**Problem requirements:**
Count the lines in the entries that contain the string "field". Give only the number.

**Extracted information:**
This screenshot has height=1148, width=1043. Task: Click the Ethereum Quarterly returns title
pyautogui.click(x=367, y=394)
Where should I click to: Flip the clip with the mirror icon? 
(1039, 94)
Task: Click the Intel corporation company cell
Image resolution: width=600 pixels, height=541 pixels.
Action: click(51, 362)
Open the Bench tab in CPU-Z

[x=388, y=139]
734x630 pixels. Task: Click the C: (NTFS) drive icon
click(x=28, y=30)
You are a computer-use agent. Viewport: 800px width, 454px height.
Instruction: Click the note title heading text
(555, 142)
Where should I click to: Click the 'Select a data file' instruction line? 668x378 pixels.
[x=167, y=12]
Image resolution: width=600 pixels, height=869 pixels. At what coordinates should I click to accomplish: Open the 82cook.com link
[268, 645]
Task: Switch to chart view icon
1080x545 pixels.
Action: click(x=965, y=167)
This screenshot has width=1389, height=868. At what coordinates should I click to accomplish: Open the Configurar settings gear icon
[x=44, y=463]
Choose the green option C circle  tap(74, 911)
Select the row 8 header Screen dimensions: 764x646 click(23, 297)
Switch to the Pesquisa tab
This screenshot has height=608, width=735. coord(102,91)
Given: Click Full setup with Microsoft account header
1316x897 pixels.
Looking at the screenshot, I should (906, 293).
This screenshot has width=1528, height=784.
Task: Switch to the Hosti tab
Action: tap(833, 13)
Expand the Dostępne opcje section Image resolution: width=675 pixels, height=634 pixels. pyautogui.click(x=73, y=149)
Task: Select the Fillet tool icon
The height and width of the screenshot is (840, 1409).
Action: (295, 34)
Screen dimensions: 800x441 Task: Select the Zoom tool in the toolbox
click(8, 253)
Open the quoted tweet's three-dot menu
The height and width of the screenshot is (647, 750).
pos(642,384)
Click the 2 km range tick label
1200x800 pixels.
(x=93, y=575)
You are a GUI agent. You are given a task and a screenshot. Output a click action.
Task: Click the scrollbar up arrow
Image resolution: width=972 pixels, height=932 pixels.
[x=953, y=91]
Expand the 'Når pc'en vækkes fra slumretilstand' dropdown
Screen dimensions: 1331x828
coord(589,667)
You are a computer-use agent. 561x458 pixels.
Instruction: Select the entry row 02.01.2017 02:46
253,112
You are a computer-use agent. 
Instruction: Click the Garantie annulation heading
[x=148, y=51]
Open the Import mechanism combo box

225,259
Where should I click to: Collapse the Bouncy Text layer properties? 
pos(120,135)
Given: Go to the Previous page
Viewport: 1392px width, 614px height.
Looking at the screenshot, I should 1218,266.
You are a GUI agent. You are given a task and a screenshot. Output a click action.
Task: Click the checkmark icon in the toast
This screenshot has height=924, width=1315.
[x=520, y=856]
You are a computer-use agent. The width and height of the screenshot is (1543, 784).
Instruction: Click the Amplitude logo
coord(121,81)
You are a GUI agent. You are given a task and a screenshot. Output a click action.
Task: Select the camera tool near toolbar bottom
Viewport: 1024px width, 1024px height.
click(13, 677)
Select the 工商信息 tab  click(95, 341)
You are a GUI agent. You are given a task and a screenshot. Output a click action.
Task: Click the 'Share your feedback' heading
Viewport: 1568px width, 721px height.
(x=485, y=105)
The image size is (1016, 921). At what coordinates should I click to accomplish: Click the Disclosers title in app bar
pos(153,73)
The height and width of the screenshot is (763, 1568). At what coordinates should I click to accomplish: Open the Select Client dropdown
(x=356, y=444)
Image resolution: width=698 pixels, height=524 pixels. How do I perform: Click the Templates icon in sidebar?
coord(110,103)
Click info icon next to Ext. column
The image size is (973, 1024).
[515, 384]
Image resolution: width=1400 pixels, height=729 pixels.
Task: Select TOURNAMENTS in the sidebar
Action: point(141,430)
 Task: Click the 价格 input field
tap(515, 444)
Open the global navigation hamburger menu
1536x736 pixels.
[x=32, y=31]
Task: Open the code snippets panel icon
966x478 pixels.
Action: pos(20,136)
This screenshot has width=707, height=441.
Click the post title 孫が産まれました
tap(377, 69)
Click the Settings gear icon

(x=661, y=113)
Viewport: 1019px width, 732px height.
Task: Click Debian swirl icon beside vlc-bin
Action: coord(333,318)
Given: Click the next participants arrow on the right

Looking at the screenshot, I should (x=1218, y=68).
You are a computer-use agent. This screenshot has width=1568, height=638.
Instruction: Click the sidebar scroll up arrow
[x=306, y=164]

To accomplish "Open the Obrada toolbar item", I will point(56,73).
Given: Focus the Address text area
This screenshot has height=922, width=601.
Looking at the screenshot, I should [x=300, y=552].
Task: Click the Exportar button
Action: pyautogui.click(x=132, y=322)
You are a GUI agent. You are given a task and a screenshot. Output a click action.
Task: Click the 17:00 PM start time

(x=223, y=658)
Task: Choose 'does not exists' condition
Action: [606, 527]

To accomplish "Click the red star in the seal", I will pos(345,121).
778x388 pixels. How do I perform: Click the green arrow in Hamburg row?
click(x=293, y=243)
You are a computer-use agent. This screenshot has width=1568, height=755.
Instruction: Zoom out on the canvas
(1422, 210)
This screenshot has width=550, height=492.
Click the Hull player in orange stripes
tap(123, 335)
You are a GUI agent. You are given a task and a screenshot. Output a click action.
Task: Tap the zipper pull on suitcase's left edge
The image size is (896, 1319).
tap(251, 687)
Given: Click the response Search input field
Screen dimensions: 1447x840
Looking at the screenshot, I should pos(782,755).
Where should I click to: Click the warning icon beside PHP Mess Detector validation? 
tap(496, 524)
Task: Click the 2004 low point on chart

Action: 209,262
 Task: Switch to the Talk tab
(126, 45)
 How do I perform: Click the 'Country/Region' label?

**Reply to the exercise:**
2